Redirecting from the old post URLs
Initially, I had planned on Hugo dealing with redirecting from the old post URL to the new one as Tumblr uses a slightly different URL structure. Because I was using the same domain, this seemed like it should work pretty well, but Hugo does the redirects client-side and I wanted search engines to pick up the change, so I created nginx config.
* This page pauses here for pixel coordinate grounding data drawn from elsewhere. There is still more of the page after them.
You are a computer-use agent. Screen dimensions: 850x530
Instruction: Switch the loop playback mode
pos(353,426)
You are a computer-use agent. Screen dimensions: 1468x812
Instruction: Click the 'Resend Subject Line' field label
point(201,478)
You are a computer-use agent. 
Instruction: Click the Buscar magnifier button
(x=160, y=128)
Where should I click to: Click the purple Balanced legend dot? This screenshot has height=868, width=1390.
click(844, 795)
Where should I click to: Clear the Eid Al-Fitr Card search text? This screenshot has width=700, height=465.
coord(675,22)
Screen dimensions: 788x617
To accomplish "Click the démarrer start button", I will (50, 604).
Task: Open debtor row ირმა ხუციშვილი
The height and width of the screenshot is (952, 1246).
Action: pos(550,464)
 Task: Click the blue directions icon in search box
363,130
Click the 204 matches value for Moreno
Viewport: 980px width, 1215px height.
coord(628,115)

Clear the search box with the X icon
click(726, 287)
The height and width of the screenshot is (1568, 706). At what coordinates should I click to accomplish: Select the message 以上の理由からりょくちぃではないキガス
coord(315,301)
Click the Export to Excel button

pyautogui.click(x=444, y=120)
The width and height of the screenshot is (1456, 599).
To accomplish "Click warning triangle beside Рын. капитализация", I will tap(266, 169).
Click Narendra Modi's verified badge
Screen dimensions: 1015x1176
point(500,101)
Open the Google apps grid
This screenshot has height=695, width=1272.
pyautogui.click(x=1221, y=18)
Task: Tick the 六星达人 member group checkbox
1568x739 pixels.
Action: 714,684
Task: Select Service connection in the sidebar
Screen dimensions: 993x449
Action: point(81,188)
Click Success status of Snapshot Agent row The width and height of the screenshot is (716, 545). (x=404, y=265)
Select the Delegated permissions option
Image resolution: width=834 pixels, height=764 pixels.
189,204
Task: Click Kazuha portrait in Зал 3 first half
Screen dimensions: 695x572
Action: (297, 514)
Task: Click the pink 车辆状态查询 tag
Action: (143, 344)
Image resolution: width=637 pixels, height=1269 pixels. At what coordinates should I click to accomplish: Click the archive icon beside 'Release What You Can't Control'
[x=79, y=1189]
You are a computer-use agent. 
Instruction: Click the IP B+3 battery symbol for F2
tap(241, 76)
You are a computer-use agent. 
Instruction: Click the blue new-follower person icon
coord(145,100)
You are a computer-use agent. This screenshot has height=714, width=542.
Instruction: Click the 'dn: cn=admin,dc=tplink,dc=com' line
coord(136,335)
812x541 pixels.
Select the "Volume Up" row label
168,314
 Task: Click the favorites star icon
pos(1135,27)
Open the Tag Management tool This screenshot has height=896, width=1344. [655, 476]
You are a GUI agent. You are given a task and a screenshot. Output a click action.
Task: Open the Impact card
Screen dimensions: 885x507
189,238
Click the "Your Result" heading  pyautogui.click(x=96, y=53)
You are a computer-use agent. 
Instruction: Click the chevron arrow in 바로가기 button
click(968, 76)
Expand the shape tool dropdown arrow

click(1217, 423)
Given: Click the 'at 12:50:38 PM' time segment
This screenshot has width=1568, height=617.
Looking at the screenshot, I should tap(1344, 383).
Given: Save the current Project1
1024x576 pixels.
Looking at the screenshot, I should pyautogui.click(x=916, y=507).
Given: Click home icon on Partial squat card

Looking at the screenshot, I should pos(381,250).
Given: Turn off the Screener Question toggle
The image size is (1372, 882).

Tumblr uses a structure like /post/<post-id>/<slug>
(with the <slug>
being optoinal)
where this site uses /posts/<slug>
and I decided to only handle any URL starting with /post/<post-id>
and do the redirect.
To do this, I used the following one-liner:
jq --raw-output '.posts[] | "rewrite ^\( .url | gsub("https://blog.spike.cx"; "")) /posts/\(.slug) permanent;"' oldblog.json
I use the url
field in the post, remove the scheme and domain from it and output an
nginx rewrite
directive.
So now when a client requests an old post’s URL, they get a 301 permanent redirect to the updated post location. The one-liner results in a series of lines that I pasted into the nginx config:
rewrite ^/post/74130342713 /posts/experiments-with-elixir-and-dynamo-with-otp permanent;
rewrite ^/post/60548255435 /posts/testing-bash-scripts-with-bats permanent;
rewrite ^/post/59389300605 /posts/new-things-learned-from-minecraft-docker-project permanent;
This shows it in action:
$ curl -XGET -I 'https://blog.spike.cx/post/60548255435/'
HTTP/1.1 301 Moved Permanently
Server: nginx/1.10.3 (Ubuntu)
Date: Mon, 26 Feb 2024 05:11:28 GMT
Content-Type: text/html
Content-Length: 194
Location: https://blog.spike.cx/posts/testing-bash-scripts-with-bats/
Connection: keep-alive